Nell’Europa che nel 2035 vieterà le nuove immatricolazioni di auto a diesel e benzina, come è messa l’Italia delle vetture elettriche?

Male, verrebbe da dire.

Perché se in tutto il Vecchio Continente il mercato dell’elettrico sta crescendo da noi invece va a rilento.

L’Italia lo scorso anno è infatti stato l’unico a registrare un calo delle immatricolazioni di auto a batteria (-26,9%) e una contrazione della quota di mercato dal 7% al 4,3%.

Colpa delle poche colonnine? Non proprio: nell’ultimo rapporto Motus--E si parla di grande crescita delle infrastrutture di ricarica, con oltre 10.000 nuove colonnine, per un totale di quasi 37.000 punti di ricarica a inizio anno.

A fronte di ogni 100 auto elettriche circolanti lungo lo Stivale, ci sono circa 21,5 infrastrutture pubbliche per la e-mobility. Inoltre si parla di 700 milioni di euro del Pnrr destinati all’installazione di più di 21.000 stazioni ad alta potenza.

Dati positivi, anche se va ricordato che la Penisola resta divisa in due: il 58% delle colonnine è nel Nord Italia e il restante tra Centro e Sud del Paese. E allora perché non le compriamo?

Parte della risposta è ovvia: nel nostro Paese i prezzi - soprattutto se proporzionati al reddito - appaiono ancora troppo alti.

Inoltre, a spaventare sono contesti geopolitici come quelli relativi alla guerra fra Russia e Ucraina e la conseguente crisi energetica, così come le ripercussioni di quella climatica.

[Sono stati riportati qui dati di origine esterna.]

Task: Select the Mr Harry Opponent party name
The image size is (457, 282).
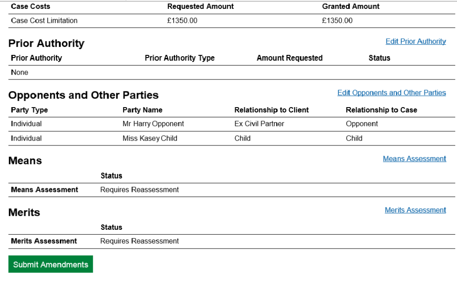Action: click(153, 124)
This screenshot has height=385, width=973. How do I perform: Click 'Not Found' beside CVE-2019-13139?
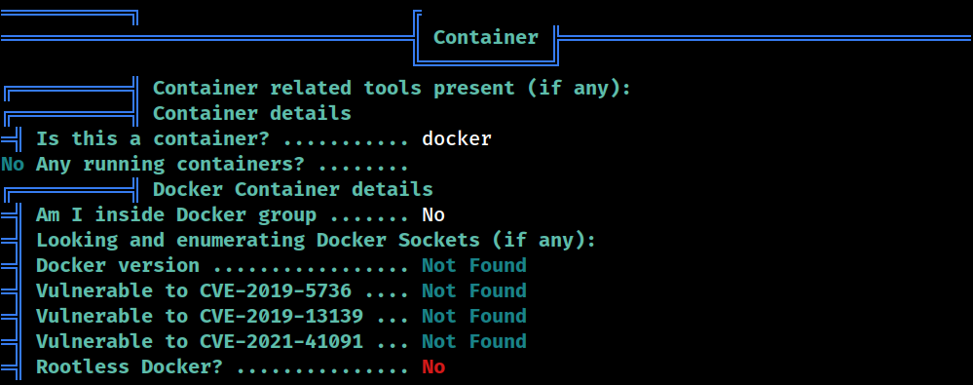click(474, 316)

Nonostante ciò secondo il Global automotive consumer study 2023 circa il 78% degli italiani - anche visti i costi attuali dei carburanti - vorrebbe già dire addio a diesel e benzina per passare a un auto elettrica, una percentuale ben più elevata rispetto per esempio alla vicina Germania (49%).

In Europa il mercato dell’elettrico rappresenta oggi ormai il 12,1% delle vendite di auto nuove (nel 2019 eravamo solo all’1,9%) e la cifra continua a crescere in tutti i Paesi tranne, appunto, in Italia.

Se fatichiamo a credere nella transizione elettrica in Italia è soprattutto per via dell’accessibilità: difficilmente si trovano da noi veicoli full electric sotto i 21.000 euro di listino (da noi un’auto nuova costa in media 26.000) e i modelli elettrici più noti ed “economici” sono comunque intorno ai 25.000 euro sfruttando incentivi vari o rottamazioni.

Se si guardano le classifiche delle auto economiche a diesel o benzina più vendute in Italia nel 2022, i costi rispetto ai modelli elettrici sono quasi dimezzati anche se le ormai vecchie vetture a carburante fossile non sono un buon investimento per il futuro, vista la strada della transizione energetica e della nuova mobilità tracciata dall’Europa.

Parte del fatto che i costi sono così elevati è spesso legato anche al mercato delle materie prime, come a esempio quelle per le batterie.

Secondo alcuni analisti del New York Times però presto - anche se il riferimento è al mercato americano - si arriverà al pareggio fra costi delle auto elettriche e di quelle a motore a combustione.

Il Nyt ricorda infatti che negli Stati Uniti il prezzo di una vettura elettrica è sceso del 17% in appena sei mesi, così come sono calati i i costi del litio e del cobalto, metalli utili per le batterie: se continuerà questa tendenza stima dunque che fra 3-5 anni il prezzo delle elettriche sarà più o meno pari ai modelli a benzina.

A contribuire a un ulteriore livellamento potrebbe presto essere anche l’aumento della concorrenza così come lo sviluppo di più incentivi. La ricetta statunitense a esempio prevede maggiori finanziamenti pubblici e la costruzione di nuove fabbriche: scelte che potrebbero dare ulteriore slancio al settore.

In questo, anche l’Europa potrebbe presto vedere crescere la concorrenza, anche se viene da lontano: grandi produttori cinesi, come Byd, stanno infatti valutando di aprire fabbriche proprio nel Vecchio Continente.